● EXERCISE INSTRUCTIONS
Output the records exactly, every one of them.
# # # #
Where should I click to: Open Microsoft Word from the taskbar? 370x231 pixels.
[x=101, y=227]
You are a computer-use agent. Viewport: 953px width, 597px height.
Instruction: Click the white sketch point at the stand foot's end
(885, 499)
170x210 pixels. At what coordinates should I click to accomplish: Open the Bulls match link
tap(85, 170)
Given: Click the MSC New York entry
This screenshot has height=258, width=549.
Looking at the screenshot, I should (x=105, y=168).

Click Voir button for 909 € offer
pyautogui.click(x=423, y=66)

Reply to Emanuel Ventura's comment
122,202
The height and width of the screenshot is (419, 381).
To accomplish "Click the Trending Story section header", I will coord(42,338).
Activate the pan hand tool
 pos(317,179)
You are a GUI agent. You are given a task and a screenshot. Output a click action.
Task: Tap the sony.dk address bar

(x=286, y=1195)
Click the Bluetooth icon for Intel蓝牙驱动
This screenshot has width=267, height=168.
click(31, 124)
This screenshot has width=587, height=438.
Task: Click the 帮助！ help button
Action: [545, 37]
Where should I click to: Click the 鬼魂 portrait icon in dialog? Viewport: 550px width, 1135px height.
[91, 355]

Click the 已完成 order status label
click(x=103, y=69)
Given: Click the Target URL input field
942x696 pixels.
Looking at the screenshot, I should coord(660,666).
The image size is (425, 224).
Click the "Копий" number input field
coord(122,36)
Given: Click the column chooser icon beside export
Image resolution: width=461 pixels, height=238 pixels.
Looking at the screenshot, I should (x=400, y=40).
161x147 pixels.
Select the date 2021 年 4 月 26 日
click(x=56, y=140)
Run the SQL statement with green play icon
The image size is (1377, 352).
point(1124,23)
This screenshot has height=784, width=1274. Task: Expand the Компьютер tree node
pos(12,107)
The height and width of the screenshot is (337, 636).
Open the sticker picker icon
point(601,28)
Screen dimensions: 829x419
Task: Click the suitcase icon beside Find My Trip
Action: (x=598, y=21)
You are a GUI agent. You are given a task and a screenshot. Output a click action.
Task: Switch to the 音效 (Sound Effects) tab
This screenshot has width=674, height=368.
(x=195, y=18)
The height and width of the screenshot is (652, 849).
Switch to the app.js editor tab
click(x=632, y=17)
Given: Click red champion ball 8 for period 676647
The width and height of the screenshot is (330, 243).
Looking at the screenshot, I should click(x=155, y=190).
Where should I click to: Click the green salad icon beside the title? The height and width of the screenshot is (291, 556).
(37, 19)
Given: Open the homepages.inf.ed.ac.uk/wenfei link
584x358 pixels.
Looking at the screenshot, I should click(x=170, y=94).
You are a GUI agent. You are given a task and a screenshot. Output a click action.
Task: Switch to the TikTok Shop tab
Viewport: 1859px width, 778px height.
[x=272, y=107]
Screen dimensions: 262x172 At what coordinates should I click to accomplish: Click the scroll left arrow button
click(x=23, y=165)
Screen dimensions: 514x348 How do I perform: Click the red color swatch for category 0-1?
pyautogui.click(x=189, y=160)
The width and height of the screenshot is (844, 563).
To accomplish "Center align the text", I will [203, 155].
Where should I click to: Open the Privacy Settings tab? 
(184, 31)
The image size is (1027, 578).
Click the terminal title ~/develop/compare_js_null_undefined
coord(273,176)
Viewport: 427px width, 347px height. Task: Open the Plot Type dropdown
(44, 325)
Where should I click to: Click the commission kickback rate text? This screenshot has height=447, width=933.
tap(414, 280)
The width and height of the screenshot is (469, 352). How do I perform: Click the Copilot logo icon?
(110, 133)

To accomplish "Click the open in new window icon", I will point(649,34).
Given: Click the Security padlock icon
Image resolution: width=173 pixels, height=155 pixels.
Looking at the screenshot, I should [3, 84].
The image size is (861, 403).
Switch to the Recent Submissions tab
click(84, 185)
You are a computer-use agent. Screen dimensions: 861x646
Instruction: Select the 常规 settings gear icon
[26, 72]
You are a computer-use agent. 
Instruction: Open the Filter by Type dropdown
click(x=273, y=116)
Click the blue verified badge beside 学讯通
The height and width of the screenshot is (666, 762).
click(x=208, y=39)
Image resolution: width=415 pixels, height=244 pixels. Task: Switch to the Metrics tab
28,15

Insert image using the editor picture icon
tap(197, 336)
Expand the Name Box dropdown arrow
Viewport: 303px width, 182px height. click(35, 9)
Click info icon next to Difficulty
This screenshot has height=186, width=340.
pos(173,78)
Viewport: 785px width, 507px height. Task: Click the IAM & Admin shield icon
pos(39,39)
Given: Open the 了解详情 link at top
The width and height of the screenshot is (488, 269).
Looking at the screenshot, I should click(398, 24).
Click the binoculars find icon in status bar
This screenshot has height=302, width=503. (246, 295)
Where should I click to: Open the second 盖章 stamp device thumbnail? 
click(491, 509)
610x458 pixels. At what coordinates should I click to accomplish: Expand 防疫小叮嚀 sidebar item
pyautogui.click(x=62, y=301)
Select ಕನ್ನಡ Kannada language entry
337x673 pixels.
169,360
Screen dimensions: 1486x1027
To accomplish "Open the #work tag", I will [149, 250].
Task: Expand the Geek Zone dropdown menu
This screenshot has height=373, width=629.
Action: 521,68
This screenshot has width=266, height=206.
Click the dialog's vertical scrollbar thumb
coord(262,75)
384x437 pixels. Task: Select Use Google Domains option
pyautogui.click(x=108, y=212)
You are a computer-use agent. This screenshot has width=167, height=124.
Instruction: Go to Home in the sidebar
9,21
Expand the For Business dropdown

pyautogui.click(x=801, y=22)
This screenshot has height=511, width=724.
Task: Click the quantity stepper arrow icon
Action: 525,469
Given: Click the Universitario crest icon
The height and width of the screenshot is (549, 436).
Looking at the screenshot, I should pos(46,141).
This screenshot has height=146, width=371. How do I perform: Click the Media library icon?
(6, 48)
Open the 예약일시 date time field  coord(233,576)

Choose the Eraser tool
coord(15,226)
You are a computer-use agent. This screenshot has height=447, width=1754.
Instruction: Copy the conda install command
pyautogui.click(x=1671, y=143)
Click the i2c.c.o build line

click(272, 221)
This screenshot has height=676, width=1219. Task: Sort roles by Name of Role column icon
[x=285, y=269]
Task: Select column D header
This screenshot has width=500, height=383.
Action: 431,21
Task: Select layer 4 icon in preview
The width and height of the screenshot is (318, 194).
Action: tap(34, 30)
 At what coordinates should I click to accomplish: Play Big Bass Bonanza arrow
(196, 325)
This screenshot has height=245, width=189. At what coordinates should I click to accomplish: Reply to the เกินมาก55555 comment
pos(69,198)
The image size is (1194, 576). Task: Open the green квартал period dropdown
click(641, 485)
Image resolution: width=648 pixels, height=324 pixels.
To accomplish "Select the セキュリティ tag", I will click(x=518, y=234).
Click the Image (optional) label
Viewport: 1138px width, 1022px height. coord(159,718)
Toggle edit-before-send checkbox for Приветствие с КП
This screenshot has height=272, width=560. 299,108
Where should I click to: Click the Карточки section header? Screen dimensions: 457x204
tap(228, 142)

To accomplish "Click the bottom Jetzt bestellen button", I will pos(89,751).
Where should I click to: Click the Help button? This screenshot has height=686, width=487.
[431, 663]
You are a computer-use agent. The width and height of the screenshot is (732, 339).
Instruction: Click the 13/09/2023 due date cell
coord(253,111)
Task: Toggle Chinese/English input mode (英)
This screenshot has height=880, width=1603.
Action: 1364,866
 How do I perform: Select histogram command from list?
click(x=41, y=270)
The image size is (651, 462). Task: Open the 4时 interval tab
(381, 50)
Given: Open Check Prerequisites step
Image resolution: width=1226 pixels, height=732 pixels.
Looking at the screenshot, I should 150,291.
# # # #
● RESPONSE TO THIS EXERCISE
Where should I click to: Open Microsoft Word from the taskbar? 370x231 pixels.
[x=101, y=227]
You are a computer-use agent. Viewport: 953px width, 597px height.
Instruction: Click the white sketch point at the stand foot's end
(885, 499)
170x210 pixels. At what coordinates should I click to accomplish: Open the Bulls match link
tap(85, 170)
Given: Click the MSC New York entry
This screenshot has height=258, width=549.
Looking at the screenshot, I should (x=105, y=168).

Click Voir button for 909 € offer
pyautogui.click(x=423, y=66)

Reply to Emanuel Ventura's comment
122,202
The height and width of the screenshot is (419, 381).
To accomplish "Click the Trending Story section header", I will coord(42,338).
Activate the pan hand tool
 pos(317,179)
You are a GUI agent. You are given a task and a screenshot. Output a click action.
Task: Tap the sony.dk address bar

(x=286, y=1195)
Click the Bluetooth icon for Intel蓝牙驱动
This screenshot has width=267, height=168.
click(31, 124)
This screenshot has width=587, height=438.
Task: Click the 帮助！ help button
Action: [545, 37]
Where should I click to: Click the 鬼魂 portrait icon in dialog? Viewport: 550px width, 1135px height.
[91, 355]

Click the 已完成 order status label
click(x=103, y=69)
Given: Click the Target URL input field
942x696 pixels.
Looking at the screenshot, I should coord(660,666).
The image size is (425, 224).
Click the "Копий" number input field
coord(122,36)
Given: Click the column chooser icon beside export
Image resolution: width=461 pixels, height=238 pixels.
Looking at the screenshot, I should (x=400, y=40).
161x147 pixels.
Select the date 2021 年 4 月 26 日
click(x=56, y=140)
Run the SQL statement with green play icon
The image size is (1377, 352).
point(1124,23)
This screenshot has height=784, width=1274. Task: Expand the Компьютер tree node
pos(12,107)
The height and width of the screenshot is (337, 636).
Open the sticker picker icon
point(601,28)
Screen dimensions: 829x419
Task: Click the suitcase icon beside Find My Trip
Action: (x=598, y=21)
You are a GUI agent. You are given a task and a screenshot. Output a click action.
Task: Switch to the 音效 (Sound Effects) tab
This screenshot has width=674, height=368.
(x=195, y=18)
The height and width of the screenshot is (652, 849).
Switch to the app.js editor tab
click(x=632, y=17)
Given: Click red champion ball 8 for period 676647
The width and height of the screenshot is (330, 243).
Looking at the screenshot, I should click(x=155, y=190).
Where should I click to: Click the green salad icon beside the title? The height and width of the screenshot is (291, 556).
(37, 19)
Given: Open the homepages.inf.ed.ac.uk/wenfei link
584x358 pixels.
Looking at the screenshot, I should click(x=170, y=94).
You are a GUI agent. You are given a task and a screenshot. Output a click action.
Task: Switch to the TikTok Shop tab
Viewport: 1859px width, 778px height.
[x=272, y=107]
Screen dimensions: 262x172 At what coordinates should I click to accomplish: Click the scroll left arrow button
click(x=23, y=165)
Screen dimensions: 514x348 How do I perform: Click the red color swatch for category 0-1?
pyautogui.click(x=189, y=160)
The width and height of the screenshot is (844, 563).
To accomplish "Center align the text", I will [203, 155].
Where should I click to: Open the Privacy Settings tab? 
(184, 31)
The image size is (1027, 578).
Click the terminal title ~/develop/compare_js_null_undefined
coord(273,176)
Viewport: 427px width, 347px height. Task: Open the Plot Type dropdown
(44, 325)
Where should I click to: Click the commission kickback rate text? This screenshot has height=447, width=933.
tap(414, 280)
The width and height of the screenshot is (469, 352). How do I perform: Click the Copilot logo icon?
(110, 133)

To accomplish "Click the open in new window icon", I will point(649,34).
Given: Click the Security padlock icon
Image resolution: width=173 pixels, height=155 pixels.
Looking at the screenshot, I should [3, 84].
The image size is (861, 403).
Switch to the Recent Submissions tab
click(84, 185)
You are a computer-use agent. Screen dimensions: 861x646
Instruction: Select the 常规 settings gear icon
[26, 72]
You are a computer-use agent. 
Instruction: Open the Filter by Type dropdown
click(x=273, y=116)
Click the blue verified badge beside 学讯通
The height and width of the screenshot is (666, 762).
click(x=208, y=39)
Image resolution: width=415 pixels, height=244 pixels. Task: Switch to the Metrics tab
28,15

Insert image using the editor picture icon
tap(197, 336)
Expand the Name Box dropdown arrow
Viewport: 303px width, 182px height. click(35, 9)
Click info icon next to Difficulty
This screenshot has height=186, width=340.
pos(173,78)
Viewport: 785px width, 507px height. Task: Click the IAM & Admin shield icon
pos(39,39)
Given: Open the 了解详情 link at top
The width and height of the screenshot is (488, 269).
Looking at the screenshot, I should click(398, 24).
Click the binoculars find icon in status bar
This screenshot has height=302, width=503. (246, 295)
Where should I click to: Open the second 盖章 stamp device thumbnail? 
click(491, 509)
610x458 pixels. At what coordinates should I click to accomplish: Expand 防疫小叮嚀 sidebar item
pyautogui.click(x=62, y=301)
Select ಕನ್ನಡ Kannada language entry
337x673 pixels.
169,360
Screen dimensions: 1486x1027
To accomplish "Open the #work tag", I will [149, 250].
Task: Expand the Geek Zone dropdown menu
This screenshot has height=373, width=629.
Action: 521,68
This screenshot has width=266, height=206.
Click the dialog's vertical scrollbar thumb
coord(262,75)
384x437 pixels. Task: Select Use Google Domains option
pyautogui.click(x=108, y=212)
You are a computer-use agent. This screenshot has width=167, height=124.
Instruction: Go to Home in the sidebar
9,21
Expand the For Business dropdown

pyautogui.click(x=801, y=22)
This screenshot has height=511, width=724.
Task: Click the quantity stepper arrow icon
Action: 525,469
Given: Click the Universitario crest icon
The height and width of the screenshot is (549, 436).
Looking at the screenshot, I should pos(46,141).
This screenshot has height=146, width=371. How do I perform: Click the Media library icon?
(6, 48)
Open the 예약일시 date time field  coord(233,576)

Choose the Eraser tool
coord(15,226)
You are a computer-use agent. This screenshot has height=447, width=1754.
Instruction: Copy the conda install command
pyautogui.click(x=1671, y=143)
Click the i2c.c.o build line

click(272, 221)
This screenshot has height=676, width=1219. Task: Sort roles by Name of Role column icon
[x=285, y=269]
Task: Select column D header
This screenshot has width=500, height=383.
Action: 431,21
Task: Select layer 4 icon in preview
The width and height of the screenshot is (318, 194).
Action: tap(34, 30)
 At what coordinates should I click to accomplish: Play Big Bass Bonanza arrow
(196, 325)
This screenshot has height=245, width=189. At what coordinates should I click to accomplish: Reply to the เกินมาก55555 comment
pos(69,198)
The image size is (1194, 576). Task: Open the green квартал period dropdown
click(641, 485)
Image resolution: width=648 pixels, height=324 pixels.
To accomplish "Select the セキュリティ tag", I will click(x=518, y=234).
Click the Image (optional) label
Viewport: 1138px width, 1022px height. coord(159,718)
Toggle edit-before-send checkbox for Приветствие с КП
This screenshot has height=272, width=560. 299,108
Where should I click to: Click the Карточки section header? Screen dimensions: 457x204
tap(228, 142)

To accomplish "Click the bottom Jetzt bestellen button", I will pos(89,751).
Where should I click to: Click the Help button? This screenshot has height=686, width=487.
[431, 663]
You are a computer-use agent. The width and height of the screenshot is (732, 339).
Instruction: Click the 13/09/2023 due date cell
coord(253,111)
Task: Toggle Chinese/English input mode (英)
This screenshot has height=880, width=1603.
Action: 1364,866
 How do I perform: Select histogram command from list?
click(x=41, y=270)
The image size is (651, 462). Task: Open the 4时 interval tab
(381, 50)
Given: Open Check Prerequisites step
Image resolution: width=1226 pixels, height=732 pixels.
Looking at the screenshot, I should 150,291.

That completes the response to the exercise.